UMN recently announced plans to sponsor a Reproductive Rights Advocacy Fellowship, hiring a doctor to “spend one year as a ‘trainer in training,’ learning to perform abortion and related procedures.” The position would require the doctor to learn procedures like “vacuum aspiration of the uterus” and spend at least “20 days at a high volume abortion site, getting training and becoming a trainer.”

The new position received instant backlash from pro-life student groups on campus. Nick Johnson, President of UMN Students for Human Life, called out the university for violating the moral standards expected of education institutions by promoting abortion.

“The university has a job to uphold a high moral standard being educators,” Johnson told Alpha News. “They are clearly violating these principles by further engaging in abortion promotion.”  

Johnson also called attention to the public funding UMN receives, saying it is “frightening” that taxpayer money could be used to support abortions.

“It is frightening that a publicly funded university is actively promoting and supporting abortion here on campus,” Johnson said.

Johnson told Alpha News the university was receiving “lots of pressure from students and activists groups” causing the fellowship to be cancelled.

Alpha News reached out to UMN for comment.
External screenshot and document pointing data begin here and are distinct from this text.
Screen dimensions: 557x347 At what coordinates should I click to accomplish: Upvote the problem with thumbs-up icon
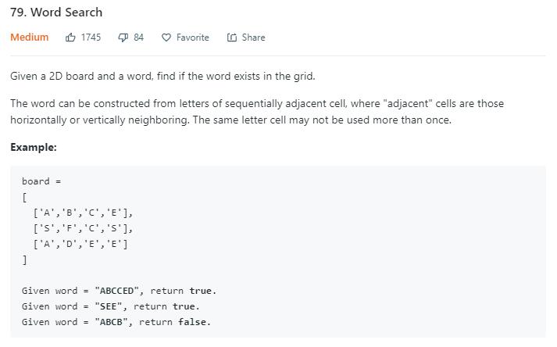(70, 38)
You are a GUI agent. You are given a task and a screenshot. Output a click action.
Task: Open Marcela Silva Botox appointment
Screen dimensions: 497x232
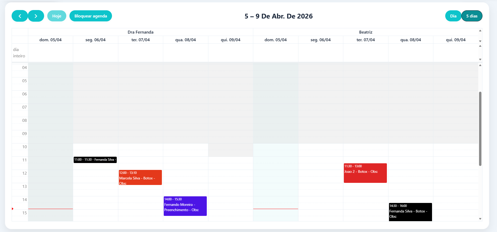tap(140, 178)
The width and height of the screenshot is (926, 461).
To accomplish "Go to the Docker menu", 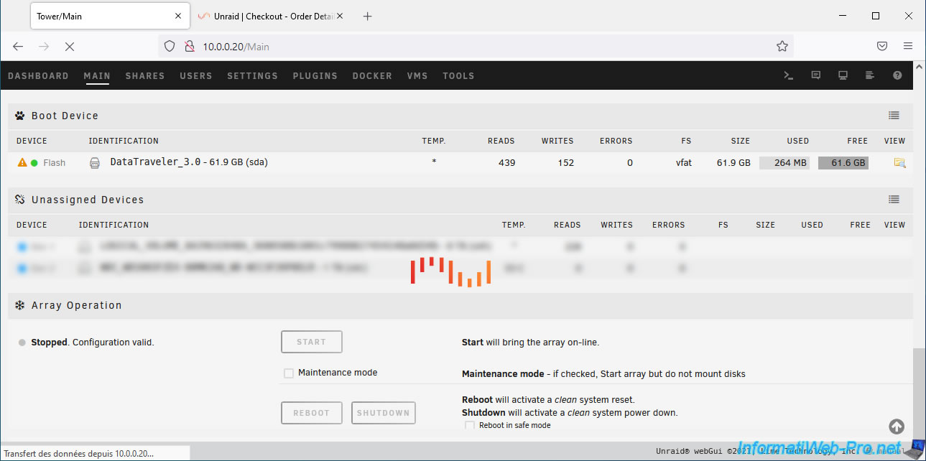I will click(372, 76).
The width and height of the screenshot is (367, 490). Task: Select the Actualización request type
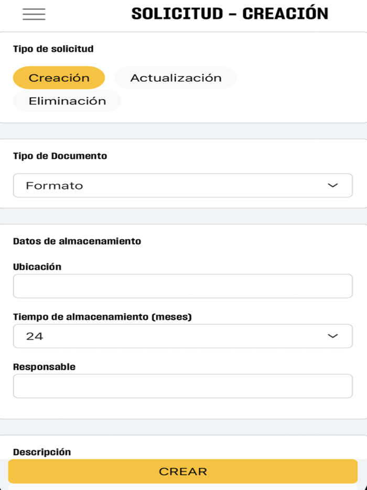click(175, 77)
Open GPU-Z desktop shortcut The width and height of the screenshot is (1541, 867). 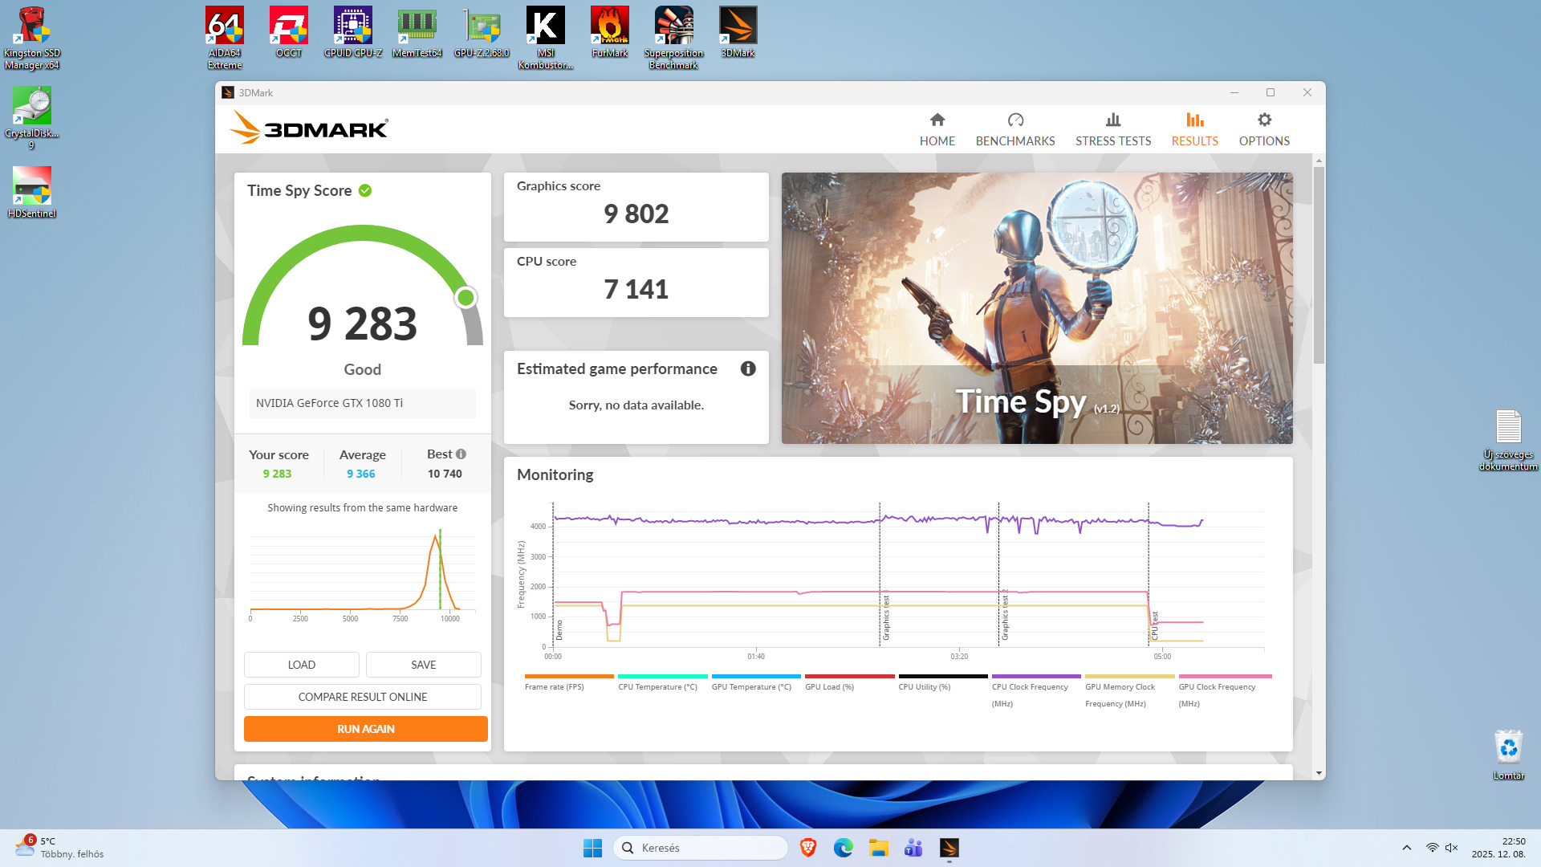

Jakub Tolar, MD, Dean of the Medical School and Interim Vice President for Health Sciences, confirmed the university is no longer hiring for the position, saying they plan to “examine the value of this training.”

“We have pulled the position from the web site and are no longer hiring for this role,” Tolar said. “We will examine the value of this training in the context of our mission along with the values of the community.”

This is not the first time UMN has come under fire for unsavory practices. A 2017 report from the U.S. House of Representatives found UMN to have purchased aborted fetal tissue for research. The issue originally came to light in 2015 following the release of undercover videos recorded by David Daleiden of the Center for Medical Progress, exposing the sale of the remains of aborted babies at Planned Parenthood and other abortion facilities. Lawmakers questioned UMN about their participation in fetal tissue research to which the school originally denied any involvement. It was not until Alpha News discovered purchase orders of fetal tissue by UMN that the university admitted to the practice.

*UPDATE as of 9:45 p.m.*

Following publication, Alpha News was made aware of contradicting statements from Jakub Tolar, Dean of the Medical School and Interim Vice President for Health Sciences. In a letter to Senate President Michelle Fischbach (R-Paynesville) and obtained by Minnesota Citizens Concerned for Life, Tolar indicated the fellowship was only being put on pause, saying he does not “intend to fill this position for at least one year.”